Toyota Motors (TM) has taken a beating along with the rest of the market over concerns of a crumbling global economy, but with the move to hybrid and electric cars well underway and expected to continue (despite a temporary decline in fuel prices) Toyota will continue to benefit big as a leader in the fuel efficiency revolution. 

Is it time to take a look at Toyota as an investment?  The stock is now trading about 50% off the peak it hit at the end of 2006 and took another plunge yesterday on a Citi Sell call.  The analyst said, “The financial crisis in the US and Europe is leading the yen to strengthen rapidly and auto demand to drop sharply. Toyota, the world’s leading automaker, is also feeling the consequences. We expect Toyota’s earnings to deteriorate sharply in FY3/09 and FY3/10 and believe a major revision to management strategy is unavoidable…We think there is a risk the share price will continue to decline until there is greater clarity on changes in Toyota’s management strategy (global sales volume assumptions, etc) and the timing of an earnings bottom. We believe the shares are priced attractively on a long-term investment horizon, but also see downside risk in the near term given the number of management environment uncertainties.”

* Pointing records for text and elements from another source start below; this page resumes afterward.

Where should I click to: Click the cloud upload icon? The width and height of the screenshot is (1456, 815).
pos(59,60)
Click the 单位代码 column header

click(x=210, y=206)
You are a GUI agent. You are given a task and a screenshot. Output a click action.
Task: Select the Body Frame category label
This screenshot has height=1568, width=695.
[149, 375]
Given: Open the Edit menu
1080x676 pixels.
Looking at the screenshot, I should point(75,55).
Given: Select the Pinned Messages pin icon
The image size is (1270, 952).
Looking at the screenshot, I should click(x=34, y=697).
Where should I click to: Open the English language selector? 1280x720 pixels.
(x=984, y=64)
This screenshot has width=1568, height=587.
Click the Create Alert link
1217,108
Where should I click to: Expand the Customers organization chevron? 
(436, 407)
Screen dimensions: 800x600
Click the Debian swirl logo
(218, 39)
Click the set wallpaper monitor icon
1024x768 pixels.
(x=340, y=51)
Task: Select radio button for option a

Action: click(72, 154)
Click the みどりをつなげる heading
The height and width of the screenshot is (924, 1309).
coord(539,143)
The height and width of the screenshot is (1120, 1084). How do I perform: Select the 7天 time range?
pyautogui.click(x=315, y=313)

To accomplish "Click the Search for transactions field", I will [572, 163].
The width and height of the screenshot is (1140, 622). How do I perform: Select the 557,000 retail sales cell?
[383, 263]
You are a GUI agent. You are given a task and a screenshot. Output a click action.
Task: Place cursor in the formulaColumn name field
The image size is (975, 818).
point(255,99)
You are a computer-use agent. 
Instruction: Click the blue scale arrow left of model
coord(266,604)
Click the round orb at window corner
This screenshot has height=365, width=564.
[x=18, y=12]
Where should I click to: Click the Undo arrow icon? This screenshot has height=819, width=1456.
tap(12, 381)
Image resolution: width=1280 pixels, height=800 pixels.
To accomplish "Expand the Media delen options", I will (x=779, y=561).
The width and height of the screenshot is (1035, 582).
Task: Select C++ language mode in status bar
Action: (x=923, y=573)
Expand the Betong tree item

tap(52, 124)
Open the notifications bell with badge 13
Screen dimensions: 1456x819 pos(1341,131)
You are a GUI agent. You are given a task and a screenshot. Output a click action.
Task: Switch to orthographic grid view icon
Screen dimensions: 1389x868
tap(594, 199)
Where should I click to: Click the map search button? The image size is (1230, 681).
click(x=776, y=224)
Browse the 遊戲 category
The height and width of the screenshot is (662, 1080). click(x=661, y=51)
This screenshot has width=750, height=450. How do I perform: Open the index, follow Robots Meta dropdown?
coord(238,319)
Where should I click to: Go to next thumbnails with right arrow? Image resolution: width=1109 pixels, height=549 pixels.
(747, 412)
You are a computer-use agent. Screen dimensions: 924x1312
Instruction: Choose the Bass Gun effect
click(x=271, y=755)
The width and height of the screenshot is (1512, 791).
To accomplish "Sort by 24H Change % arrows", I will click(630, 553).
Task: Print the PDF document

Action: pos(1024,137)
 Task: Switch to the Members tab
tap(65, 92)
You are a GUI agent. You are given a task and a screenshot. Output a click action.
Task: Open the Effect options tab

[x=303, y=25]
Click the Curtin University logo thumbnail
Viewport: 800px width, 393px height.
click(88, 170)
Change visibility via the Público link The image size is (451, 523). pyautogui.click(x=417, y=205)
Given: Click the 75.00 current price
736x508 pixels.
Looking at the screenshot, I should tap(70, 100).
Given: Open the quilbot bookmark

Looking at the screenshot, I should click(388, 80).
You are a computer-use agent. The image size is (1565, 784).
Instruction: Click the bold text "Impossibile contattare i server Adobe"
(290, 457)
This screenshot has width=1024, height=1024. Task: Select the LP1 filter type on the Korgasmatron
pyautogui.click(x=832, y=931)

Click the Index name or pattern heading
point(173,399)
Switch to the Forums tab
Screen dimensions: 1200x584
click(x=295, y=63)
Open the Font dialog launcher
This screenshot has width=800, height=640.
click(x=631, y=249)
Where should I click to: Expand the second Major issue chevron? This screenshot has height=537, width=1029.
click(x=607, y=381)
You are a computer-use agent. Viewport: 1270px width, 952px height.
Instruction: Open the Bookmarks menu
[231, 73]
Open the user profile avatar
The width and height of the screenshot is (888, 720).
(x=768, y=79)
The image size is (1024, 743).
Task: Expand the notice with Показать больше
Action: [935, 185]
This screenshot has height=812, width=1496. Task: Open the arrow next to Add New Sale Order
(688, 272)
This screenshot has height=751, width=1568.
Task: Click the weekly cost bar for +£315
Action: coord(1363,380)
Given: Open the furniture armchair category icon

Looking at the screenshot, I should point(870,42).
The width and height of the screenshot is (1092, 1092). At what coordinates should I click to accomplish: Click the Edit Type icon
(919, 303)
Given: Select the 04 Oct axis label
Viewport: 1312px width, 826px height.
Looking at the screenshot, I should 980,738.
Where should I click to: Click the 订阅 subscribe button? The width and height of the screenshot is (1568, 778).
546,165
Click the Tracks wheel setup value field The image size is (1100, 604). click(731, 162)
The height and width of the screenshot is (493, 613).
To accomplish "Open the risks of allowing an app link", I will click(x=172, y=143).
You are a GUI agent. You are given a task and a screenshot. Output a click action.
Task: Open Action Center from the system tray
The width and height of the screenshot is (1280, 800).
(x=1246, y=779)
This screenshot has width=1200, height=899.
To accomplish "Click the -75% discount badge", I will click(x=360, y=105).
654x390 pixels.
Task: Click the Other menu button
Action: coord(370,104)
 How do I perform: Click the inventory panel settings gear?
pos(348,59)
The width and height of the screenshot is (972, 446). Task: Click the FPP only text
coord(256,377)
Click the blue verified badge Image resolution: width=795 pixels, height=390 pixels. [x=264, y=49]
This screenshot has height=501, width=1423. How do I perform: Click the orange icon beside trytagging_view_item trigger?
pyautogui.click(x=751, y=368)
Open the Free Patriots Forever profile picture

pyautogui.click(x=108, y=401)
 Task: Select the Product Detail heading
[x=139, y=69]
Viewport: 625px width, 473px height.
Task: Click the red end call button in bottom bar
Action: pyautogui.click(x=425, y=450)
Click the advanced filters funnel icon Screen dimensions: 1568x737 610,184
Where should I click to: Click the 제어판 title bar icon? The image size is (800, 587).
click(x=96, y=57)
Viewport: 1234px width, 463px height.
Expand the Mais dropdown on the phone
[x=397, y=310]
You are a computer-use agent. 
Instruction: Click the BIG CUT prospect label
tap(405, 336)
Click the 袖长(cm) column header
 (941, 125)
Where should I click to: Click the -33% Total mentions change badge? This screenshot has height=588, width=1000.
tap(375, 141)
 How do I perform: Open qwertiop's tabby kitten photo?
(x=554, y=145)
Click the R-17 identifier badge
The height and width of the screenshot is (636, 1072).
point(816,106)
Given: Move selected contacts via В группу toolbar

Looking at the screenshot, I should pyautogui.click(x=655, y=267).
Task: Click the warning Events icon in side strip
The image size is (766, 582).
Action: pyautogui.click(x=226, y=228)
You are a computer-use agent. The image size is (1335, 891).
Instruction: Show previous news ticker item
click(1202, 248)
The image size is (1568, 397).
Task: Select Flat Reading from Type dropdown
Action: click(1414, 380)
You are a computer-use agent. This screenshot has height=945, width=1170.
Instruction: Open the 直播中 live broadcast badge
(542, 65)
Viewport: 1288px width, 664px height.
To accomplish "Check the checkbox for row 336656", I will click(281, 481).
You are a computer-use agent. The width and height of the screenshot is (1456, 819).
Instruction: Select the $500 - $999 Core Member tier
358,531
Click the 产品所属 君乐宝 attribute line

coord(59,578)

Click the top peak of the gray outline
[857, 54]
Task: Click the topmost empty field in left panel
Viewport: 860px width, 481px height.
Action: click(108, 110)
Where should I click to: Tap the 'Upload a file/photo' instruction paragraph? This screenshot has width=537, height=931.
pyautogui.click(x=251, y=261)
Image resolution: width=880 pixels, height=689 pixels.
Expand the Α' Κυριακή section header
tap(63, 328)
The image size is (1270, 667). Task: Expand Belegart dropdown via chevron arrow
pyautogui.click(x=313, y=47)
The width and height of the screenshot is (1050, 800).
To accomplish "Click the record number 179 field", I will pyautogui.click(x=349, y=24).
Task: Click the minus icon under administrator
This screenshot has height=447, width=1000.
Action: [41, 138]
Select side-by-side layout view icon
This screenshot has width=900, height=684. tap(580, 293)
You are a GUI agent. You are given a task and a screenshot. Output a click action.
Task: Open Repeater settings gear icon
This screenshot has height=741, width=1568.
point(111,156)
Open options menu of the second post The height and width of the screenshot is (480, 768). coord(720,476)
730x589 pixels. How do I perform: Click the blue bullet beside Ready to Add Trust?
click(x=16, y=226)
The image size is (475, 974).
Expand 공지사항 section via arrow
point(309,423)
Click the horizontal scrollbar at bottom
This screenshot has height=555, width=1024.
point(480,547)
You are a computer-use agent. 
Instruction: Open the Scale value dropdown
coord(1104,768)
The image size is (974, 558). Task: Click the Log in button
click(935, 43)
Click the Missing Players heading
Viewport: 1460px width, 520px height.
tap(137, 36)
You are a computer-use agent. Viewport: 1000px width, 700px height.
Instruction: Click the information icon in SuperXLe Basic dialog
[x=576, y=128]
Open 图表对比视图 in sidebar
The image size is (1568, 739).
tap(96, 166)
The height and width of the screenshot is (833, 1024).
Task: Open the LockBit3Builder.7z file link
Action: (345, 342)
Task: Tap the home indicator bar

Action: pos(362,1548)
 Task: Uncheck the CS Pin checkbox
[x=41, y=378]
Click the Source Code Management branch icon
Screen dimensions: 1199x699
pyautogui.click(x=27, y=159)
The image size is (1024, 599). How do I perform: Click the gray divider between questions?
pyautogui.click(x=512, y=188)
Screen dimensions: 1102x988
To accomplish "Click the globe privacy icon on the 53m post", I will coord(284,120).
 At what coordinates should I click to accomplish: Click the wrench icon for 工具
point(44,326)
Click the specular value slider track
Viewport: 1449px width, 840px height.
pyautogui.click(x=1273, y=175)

From a technical standpoint, Toyota Motors (TM) sold off hard at the open yesterday, but recovered sharply and held onto the gains the entire day.  This may have been a final flush of selling at least in the short term, setting up a rally over the next few weeks but significant weakness remains in the stock.  It’s probably getting close to a bottom, but it has much technical damage to work through so too early for me to think about a long term position at this point.